Proteste negli Apple Store per gli operai cinesi

pubblicato da aWilito in: Varie Storia iPhone


Sarà che la crisi ci ha reso tutti più sensibili da questo punto di vista, fatto sta che la polemica sulle condizioni di lavoro degli operai cinesi nelle fabbriche dei partner asiatici di Cupertino non cessa d’alimentarsi. E proprio nella giornata di oggi, due libere associazioni di consumatori -SumOfUs e Change.org- hanno promesso battaglia con una protesta davanti agli Apple Store più importanti a Washington, New York, San Francisco, Londra, Sydney e Bangalore. Per consegnare, affermano, le 250.000 firme raccolte con la petizione su un “iPhone 5 etico.”

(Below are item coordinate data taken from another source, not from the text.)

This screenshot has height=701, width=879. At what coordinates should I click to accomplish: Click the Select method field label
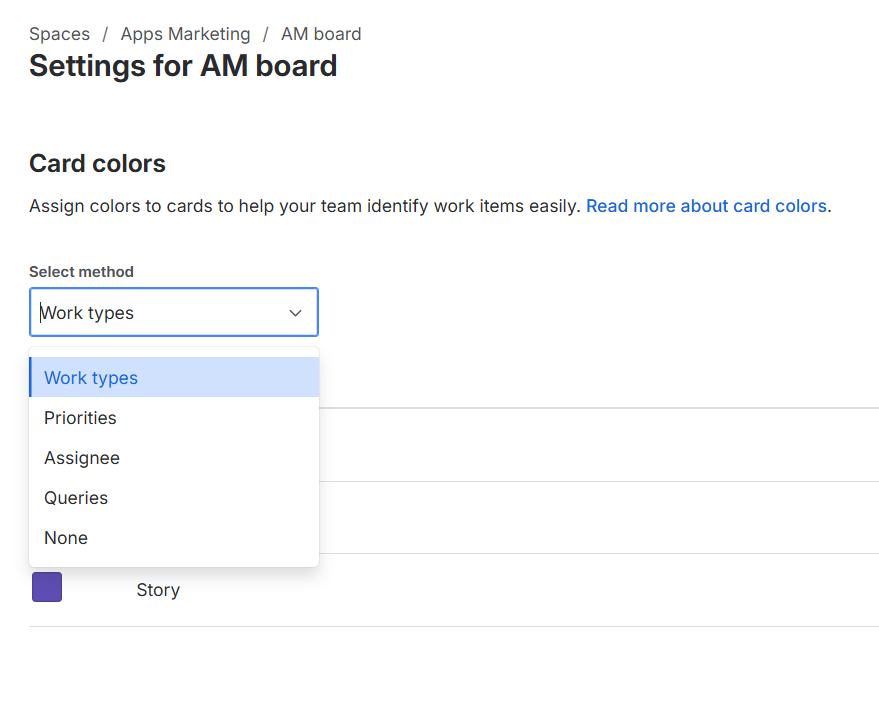[x=81, y=272]
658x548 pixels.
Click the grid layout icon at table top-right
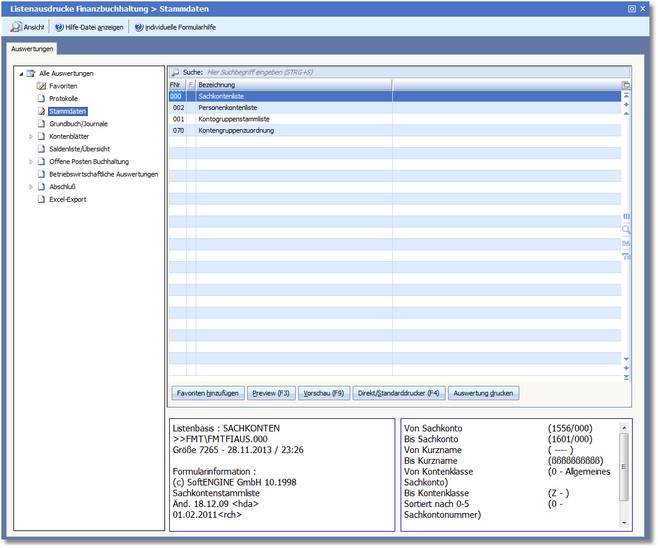click(x=626, y=85)
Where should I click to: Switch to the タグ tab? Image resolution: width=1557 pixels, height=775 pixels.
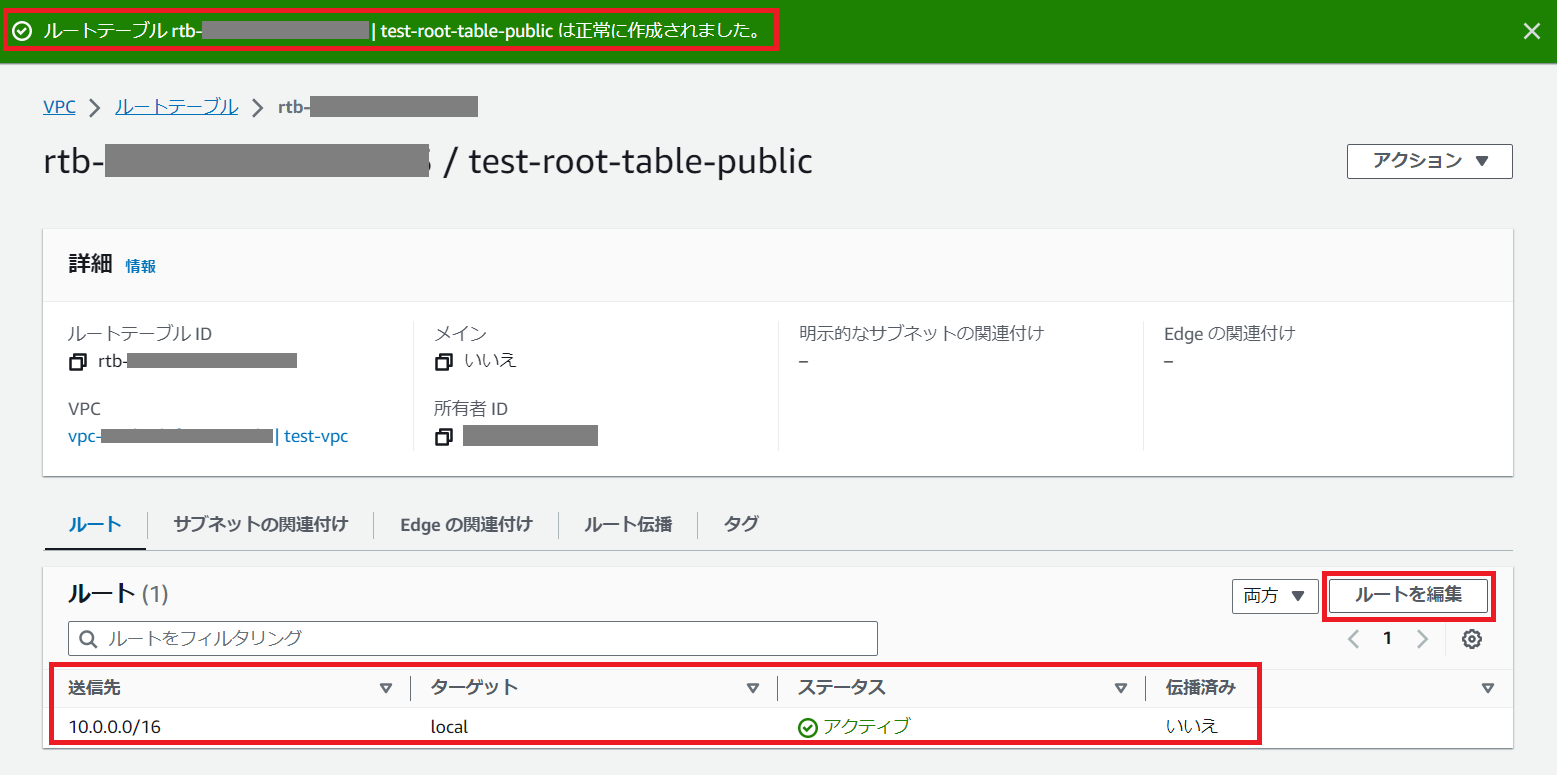click(x=741, y=524)
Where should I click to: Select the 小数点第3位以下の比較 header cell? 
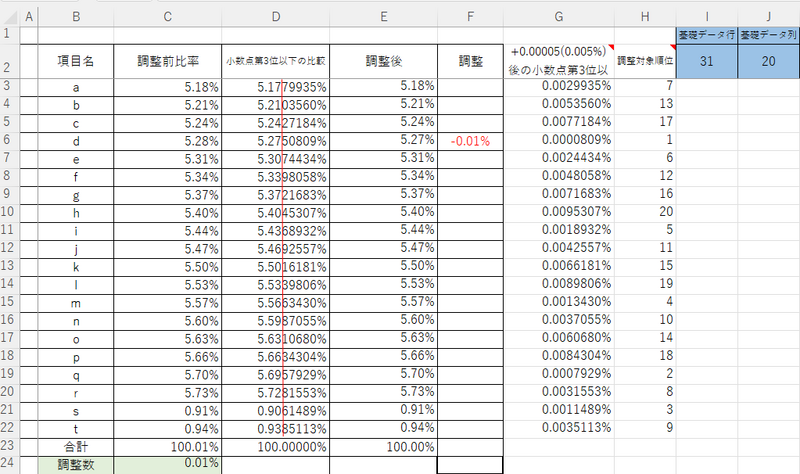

Un quarto di milione di firme non è propriamente qualcosa su cui poter glissare, soprattutto se una buona fetta di queste appartiene a utenti Apple che adorano i prodotti con la mela ma che, d’altro canto, “non amano dover sopportare questi questi soprusi:”

Cara Apple. Lo sai cos’è straordinario? Ascoltare i podcast di NPR attraverso una Airport Apple, riprodurli attraverso un portatile Mac mentre armeggiamo in cucina. Sai come si può sostituire “straordinario” con un terribile nodo allo stomaco? Apprendendo che i tuoi amati prodotti Apple sono costruiti in fabbriche in cui le condizioni sono talmente cattive che troppo spesso i lavoratori ci rimettono permanentemente l’uso delle mani.

Di qui il perentorio aut aut:

Ecco i patti: tu sei Apple. Dovresti essere quella del think different. Desidero continuare ad utilizzare ed amare i prodotti che crei, perché stanno cambiando il mondo ed hanno già cambiato la mia vita. Ma voglio anche sapere, quando compro i tuoi prodotti, che tutto questo non sia costato orribili sofferenze umane.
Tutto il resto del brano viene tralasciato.